The readiness is all: ways people anticipate dying in the U.K.

My research analyses the ways in which people seek rights and recognition in anticipation of their death. People in the U.K. now live longer than ever before but often in a fragile state of health which affects the ways in which they anticipate their death. While a number of authors have discussed the different ways in which people in the U.K. approach dying (Kellehear 2007, Seale 1998, Walter 1994 etc.), none have so far used anthropological methods to compare different public arenas (geographical, legal, discursive) where this anticipation of death occurs, or indeed, related it to broader theoretical approaches to witnessing (Agamben 1999; Felman and Laub 1992) and recognition (Honneth 1995; Taylor 1992). The public arenas that my research focuses on are: the 'right-to-die' debate (and the vociferous 'pro' and 'anti' campaigners who sustain the debate); the laws which regulate people's 'death decisions'; and a hospice day centre.

The theoretical contribution of this research shows that all three social processes (law, activism and art) purport to offer a form of public recognition of an individual's personhood in their approach to death, in defiance of the well documented public taboo on death in the U.K (Aries 1975, Elias 1985, Gorer 1965). The overwhelming desire of many of my research participants was to gain recognition for the particularity of their deaths; which involved opening up their life to public scrutiny, whether from fellow day-centre patients or from five judges in the House of Lords. Making public claims for recognition-in-dying contained many risks, not least creating unrealistic expectations of what can be recognised. I outline a number of occasions when recognition fails precisely because some aspects of our lives (and deaths) are just too private, too emotional, and too uncertain to be publicly recognised in the way that people might wish them to be.
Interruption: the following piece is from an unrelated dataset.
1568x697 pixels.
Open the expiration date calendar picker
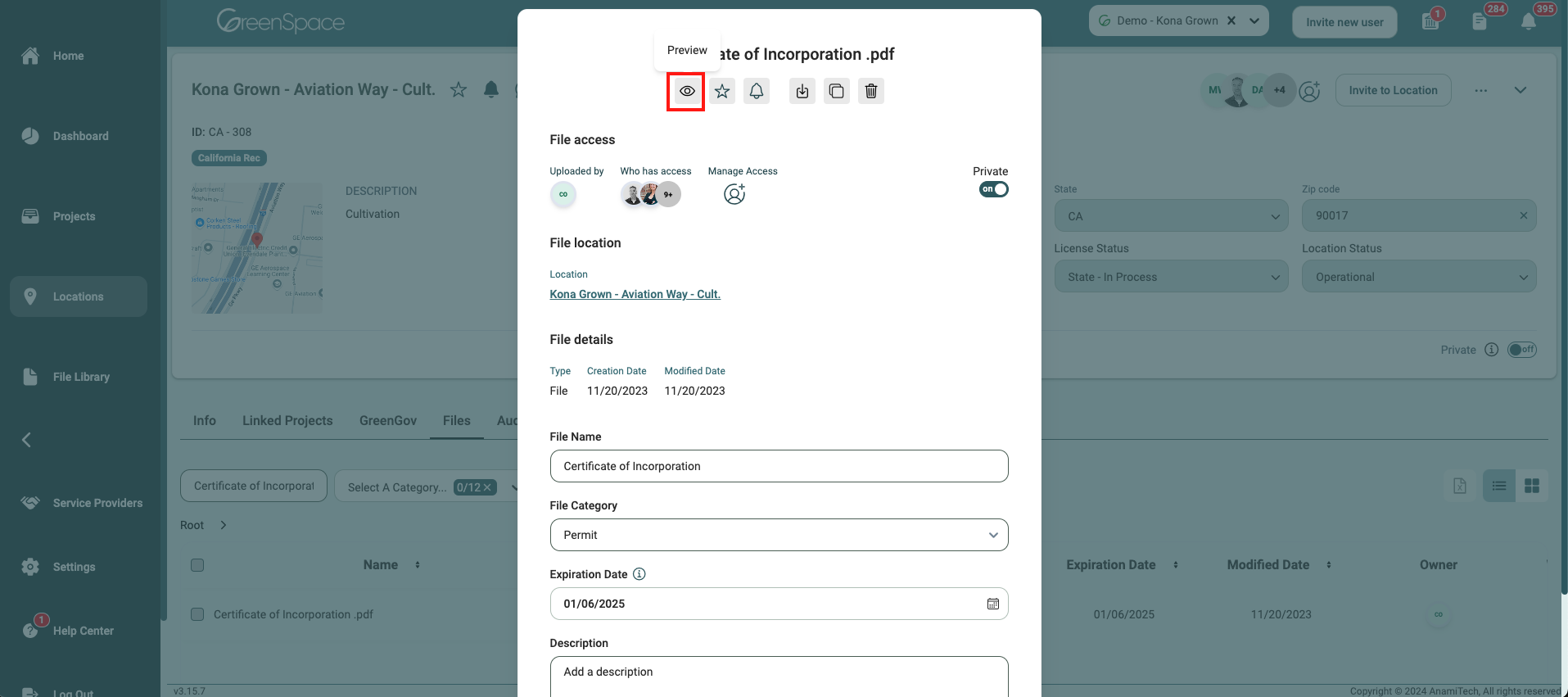tap(992, 604)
In addition to these theoretical contributions, my research highlights the vital methodological contribution which ethnographic work can make to controversial and highly divisive debates in bioethics and law - in my case, the 'right-to-die' debate.

In summary, this research pursues four objectives:

First, to offer an analytical and empirical investigation of how different groups anticipate dying by trying to shore up their personhood through attachment to different external forms (law, activism and art).

Second, to shed light on the beliefs and motivations of people who want to legalise a form of medically hastened death in the U.K. and in particular those who are intending to travel to Dignitas in Switzerland for help to die.

Third, to advance inter-disciplinary discussion of end-of-life issues through positioning myself at the nexus of different sub-disciplines (death studies, social gerontology, medical anthropology, socio-legal studies, bio-ethics).

Fourth, to feed back the results of my original and timely research to policy-makers, stakeholders and healthcare practitioners working on end-of-life issues.

I will be based in the Department of Sociological Studies (Sheffield University) under the guidance of Dr. Lorna Warren with whom I currently work on the E.S.R.C funded Representing Self: Representing Ageing project (New Dynamics of Ageing programme).
Additional support will come from Professor Jane Seymour at the Sue Ryder Care Centre for Palliative and End of Life Studies at Nottingham University. I will conduct limited additional research in the U.K. in order to be gain further insights which will enrich the journal articles I intend to write. I will publish 5 articles, deliver papers at conferences (one international), and network extensively among end of life researchers based at the University of Nottingham (where I will be affiliated); the Department of Nursing at the University of Sheffield; and the Centre for Death and Society at the University of Bath.